Bersama mereka, ada juga Leo Agustinus, pemuda gempal berusia 30 tahun. Ia memegang gendang kecil dan alat klothekan (ketuk) dari dua bilah kayu yang disebut piat kau.

Dengan personel yang sudah makan asam-garam panggung potehi itu, penampilan Fu He An terasa rapi. Musiknya elok. Cocok mengiringi lakon Sampek-Engtay yang mereka pentaskan malam itu. Di akhir pertunjukan, penonton bertepuk tangan. Di sela-sela penampilan, satu-dua orang maju ke depan panggung, mengulurkan amplop merah. Angpau. 紅包

Rehat pertunjukan pun tiba. Santoso dan para personel lainnya meninggalkan panggung, keluar dari ruangan. Mereka berkumpul di luar. Mengobrol.

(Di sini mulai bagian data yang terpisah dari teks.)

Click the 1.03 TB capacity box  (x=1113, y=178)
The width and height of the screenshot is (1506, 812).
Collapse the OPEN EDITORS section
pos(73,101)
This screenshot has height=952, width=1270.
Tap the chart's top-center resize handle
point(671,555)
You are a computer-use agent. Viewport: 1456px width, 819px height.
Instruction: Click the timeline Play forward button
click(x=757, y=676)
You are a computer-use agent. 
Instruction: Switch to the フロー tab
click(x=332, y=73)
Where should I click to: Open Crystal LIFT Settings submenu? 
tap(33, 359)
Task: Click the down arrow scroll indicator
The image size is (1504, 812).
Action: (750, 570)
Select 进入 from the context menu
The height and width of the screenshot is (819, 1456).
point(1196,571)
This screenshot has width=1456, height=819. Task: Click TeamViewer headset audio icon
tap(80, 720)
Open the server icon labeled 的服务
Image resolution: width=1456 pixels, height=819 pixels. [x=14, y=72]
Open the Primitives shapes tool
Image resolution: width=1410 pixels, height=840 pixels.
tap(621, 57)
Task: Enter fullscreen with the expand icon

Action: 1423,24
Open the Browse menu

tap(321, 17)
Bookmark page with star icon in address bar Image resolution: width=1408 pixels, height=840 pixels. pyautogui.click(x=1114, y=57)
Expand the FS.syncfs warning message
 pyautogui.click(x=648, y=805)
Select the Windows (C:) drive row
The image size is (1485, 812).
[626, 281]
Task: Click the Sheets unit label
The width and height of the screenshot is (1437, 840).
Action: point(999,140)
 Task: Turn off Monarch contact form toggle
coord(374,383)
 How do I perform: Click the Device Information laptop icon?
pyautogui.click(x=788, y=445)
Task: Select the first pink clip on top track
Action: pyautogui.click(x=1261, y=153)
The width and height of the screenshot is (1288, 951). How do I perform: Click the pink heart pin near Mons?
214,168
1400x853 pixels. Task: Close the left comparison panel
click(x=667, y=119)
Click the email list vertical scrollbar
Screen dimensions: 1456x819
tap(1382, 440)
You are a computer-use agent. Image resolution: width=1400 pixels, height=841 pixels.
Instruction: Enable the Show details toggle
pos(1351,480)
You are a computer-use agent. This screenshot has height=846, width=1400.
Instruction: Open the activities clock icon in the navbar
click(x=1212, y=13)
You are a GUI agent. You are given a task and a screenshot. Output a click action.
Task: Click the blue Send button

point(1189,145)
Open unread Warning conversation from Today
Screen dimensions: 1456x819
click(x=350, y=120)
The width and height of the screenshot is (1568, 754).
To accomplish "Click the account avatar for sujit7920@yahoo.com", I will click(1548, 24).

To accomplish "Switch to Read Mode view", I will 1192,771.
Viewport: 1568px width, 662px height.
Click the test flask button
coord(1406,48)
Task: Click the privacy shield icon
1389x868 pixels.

Saat itulah Santoso bercerita tentang kehidupannya sebagai dalang wayang potehi. Kehidupan yang sangat dekat dengan darah seni yang mengaliri tubuhnya.

’’Bapak saya pemain wayang orang. Ibu saya penyanyi,’’ kata pria kelahiran 16 Oktober 1960 tersebut. Ayah Santoso bernama Liem Peng Lam alias Setyo. Orang Tionghoa. Sedangkan Suparmi, ibunya, Jawa tulen.

Lahir di keluarga seniman, Santoso pun menguasai aneka keterampilan seni. Tidak hanya sebagai dalang, tetapi juga pemain musik. Utamanya, instrumen Tiongkok.

’’Saya ini pelatih musik. Ya untuk golek upo (mencari sebutir nasi, Red),’’ ucapnya. Sampai sekarang, Santoso menjadi guru privat di Tulungagung, tempat tinggalnya. Ia mendatangi satu per satu muridnya yang ingin belajar memainkan er hu (alat musik gesek dengan dua dawai) atau gu zheng (alat musik petik).

Kenapa kok masih golek upo lewat mengajar musik? Apakah menjadi dalang wayang potehi tidak bisa dijadikan satu-satunya sandaran hidup?

Santoso tersenyum. Penuh makna. Bahwa penghasilan dari wayang potehi memang tidak bisa untuk mengepulkan asap dapur secara rutin.

Ia memang biasa tampil di TITD Tjoe Tik Kiong, Tulungagung, kalau ada pentas potehi. Ia juga kerap dipanggil membantu kelompok Fu He An yang bermarkas di Gudo. Tetapi, kalau tidak ada job, Santoso dan para kru lain tidak bisa mendapatkan honor dari bermain. Alhasil, mereka pun harus melakukan apa pun agar periuk nasi tetap hangat.

GONG KECIL yang dimainkan Santoso (tengah) bersama kelompok Fu He An. Leo Agustinus (kiri) memegang gendang dan Widodo Santoso (kanan) menjadi asisten dalang.